Collected data:
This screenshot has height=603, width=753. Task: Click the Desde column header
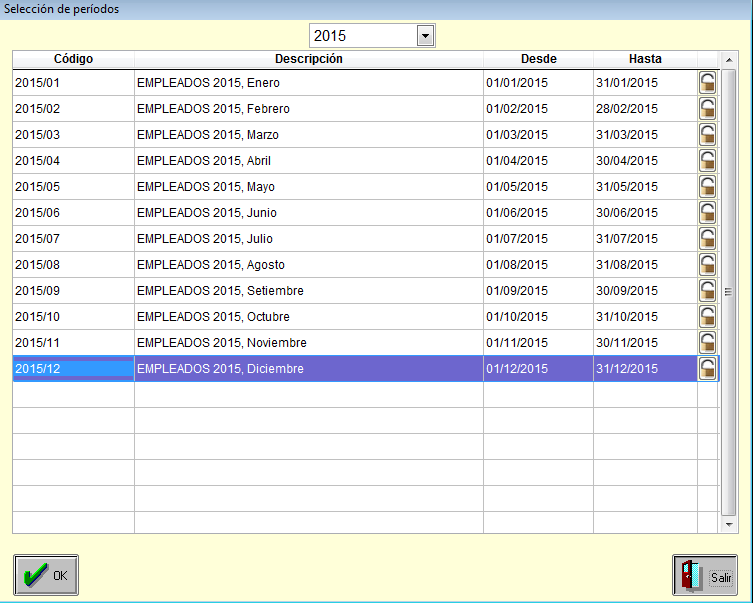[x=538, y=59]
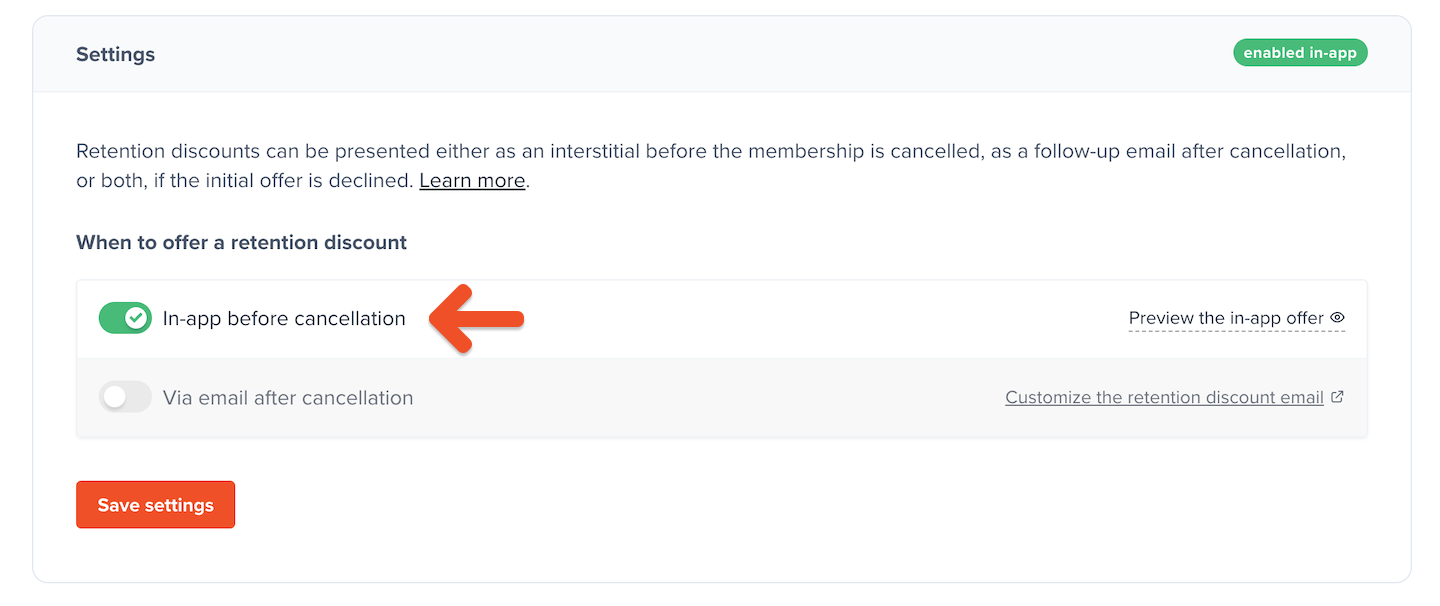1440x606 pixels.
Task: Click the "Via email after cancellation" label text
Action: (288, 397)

» **EXERCISE BRIEF**
Transcribe the records verbatim, excluding pictures.

» **EXPECTED ANSWER**
This screenshot has height=603, width=753. Task: Click the Desde column header
[x=538, y=59]
1440x606 pixels.
Task: Click the "Via email after cancellation" label text
Action: (288, 397)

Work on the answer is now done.